◆ ARTICLE ◆
Setting up Prometheus, Grafana, and Alertmanager on Ubuntu
These are my notes from setting up the full Prometheus monitoring stack on Ubuntu. I'll walk through installing and configuring Prometheus, Node Exporter, Pushgateway, Grafana, basic auth, and Alertmanager with Slack notifications. By the end you'll have a working monitoring pipeline that collects system metrics, visualizes them in dashboards, and sends alerts to Slack when something goes wrong.
Prerequisites
- An Ubuntu server (20.04 or later) with
sudoaccess wgetandtarinstalled (they usually are by default)- A Slack workspace where you can create apps and incoming webhooks
- Basic familiarity with
systemdand editing config files
Goals
- Install Prometheus and configure it to scrape metrics from itself and other exporters
- Set up Node Exporter to collect system-level metrics (CPU, memory, disk)
- Install Grafana and connect it to Prometheus as a data source
- Configure Pushgateway for short-lived jobs that can't be scraped directly
- Enable basic auth on the Prometheus web UI
- Set up Alertmanager with Slack notifications and a watchdog alert
Creating system users
For each service, create a dedicated system account. Two reasons: it limits blast radius if something goes wrong, and it makes it easier to track which processes and files belong to which service.
sudo useradd --system --no-create-home --shell /bin/false prometheusThe --system flag creates a system user (no home directory, no login shell), which is exactly what you want for a service account. Do the same for node_exporter and alertmanager later.
Prometheus
Install
Grab the latest version from the Prometheus downloads page. Replace the version number below with whatever is current:
wget https://github.com/prometheus/prometheus/releases/download/v2.54.0/prometheus-2.54.0.linux-amd64.tar.gz
tar -xvf prometheus-2.54.0.linux-amd64.tar.gz
cd prometheus-2.54.0.linux-amd64Now move the binaries and config files to their proper locations:
sudo mv prometheus promtool /usr/local/bin/
sudo mv consoles/ console_libraries/ /etc/prometheus/
sudo mv prometheus.yml /etc/prometheus/
sudo chown -R prometheus:prometheus /etc/prometheus/ /var/lib/prometheus/promtool is bundled with Prometheus and is useful for validating config files and alerting rules before reloading. You'll use it a lot.

◆ DATASET EXTRACT ◆
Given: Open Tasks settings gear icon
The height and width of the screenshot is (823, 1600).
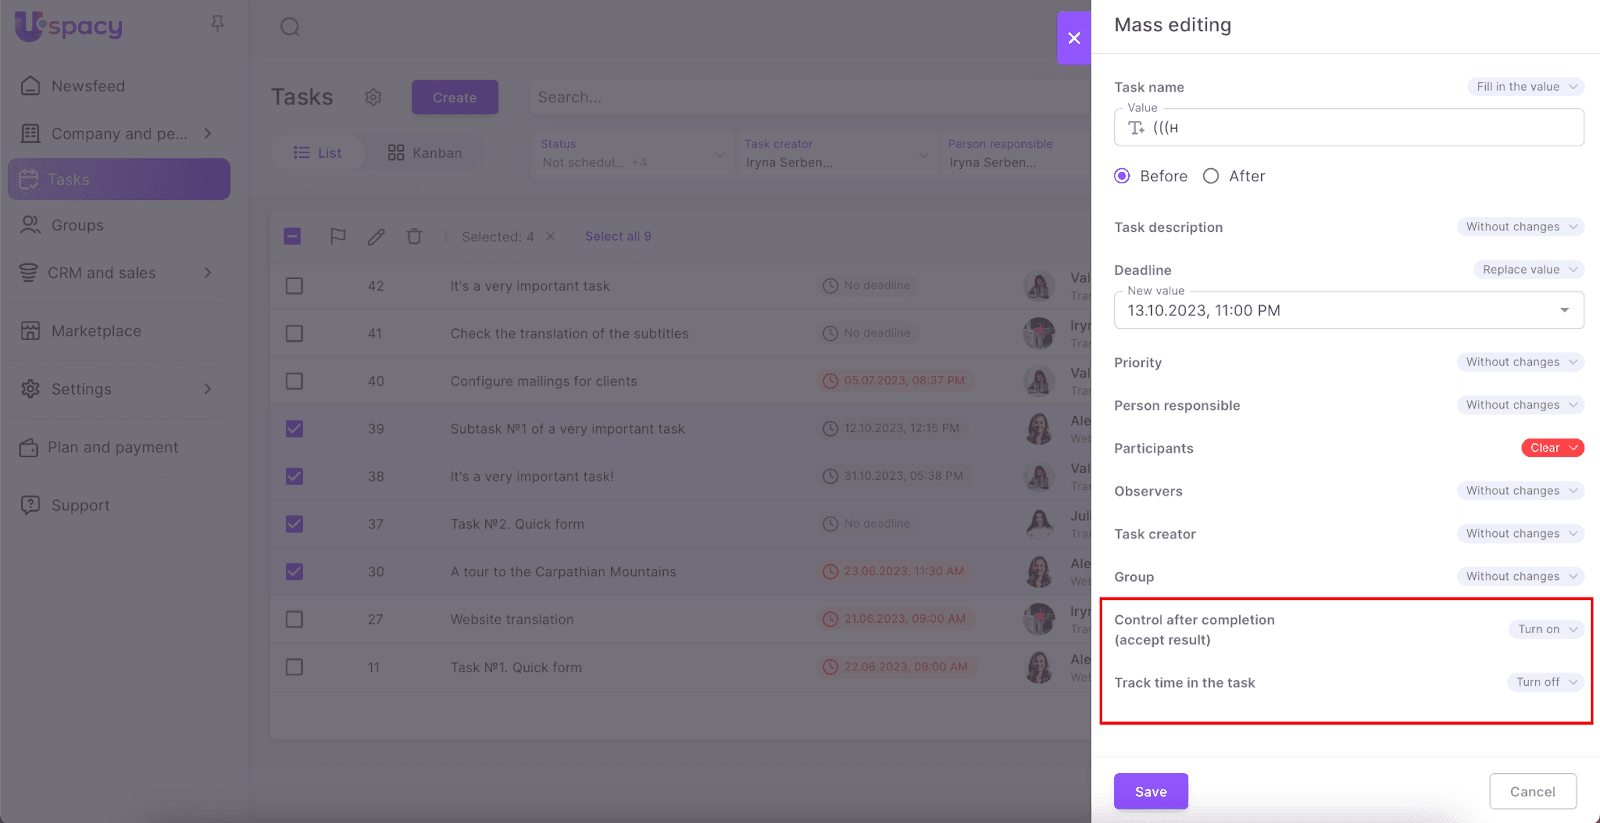Looking at the screenshot, I should coord(373,97).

◆ STATED EXERCISE A ◆
Answer these questions using the setup notes:
(i) What is the minimum Ubuntu version listed as a prerequisite?
(ii) What kind of jobs is Pushgateway configured for?
(iii) What is promtool useful for?
◆ STATED EXERCISE B ◆
Decide whether each statement agrees with the setup notes. Answer yes or no, and quote the words that decide it.
(i) Node Exporter collects system-level metrics such as CPU, memory, and disk.
(ii) The notes recommend that all services share a single system account.
(iii) The --system flag creates a user with a home directory.
◆ STATED EXERCISE C ◆
Rewrite the setup notes from "Prerequisites" up to and including "to which service.", swapping in "Mattermost" wherever "Slack" appears.

◆ COMPLETE RESPONSE A ◆
(i) Ubuntu 20.04 (or later).
(ii) Short-lived jobs that can't be scraped directly.
(iii) Validating config files and alerting rules before reloading.

◆ COMPLETE RESPONSE B ◆
(i) Yes: "Set up Node Exporter to collect system-level metrics (CPU, memory, disk)"
(ii) No: "For each service, create a dedicated system account."
(iii) No: "creates a system user (no home directory, no login shell)"

◆ COMPLETE RESPONSE C ◆
Prerequisites
- An Ubuntu server (20.04 or later) with
sudoaccess wgetandtarinstalled (they usually are by default)- A Mattermost workspace where you can create apps and incoming webhooks
- Basic familiarity with
systemdand editing config files
Goals
- Install Prometheus and configure it to scrape metrics from itself and other exporters
- Set up Node Exporter to collect system-level metrics (CPU, memory, disk)
- Install Grafana and connect it to Prometheus as a data source
- Configure Pushgateway for short-lived jobs that can't be scraped directly
- Enable basic auth on the Prometheus web UI
- Set up Alertmanager with Mattermost notifications and a watchdog alert
Creating system users
For each service, create a dedicated system account. Two reasons: it limits blast radius if something goes wrong, and it makes it easier to track which processes and files belong to which service.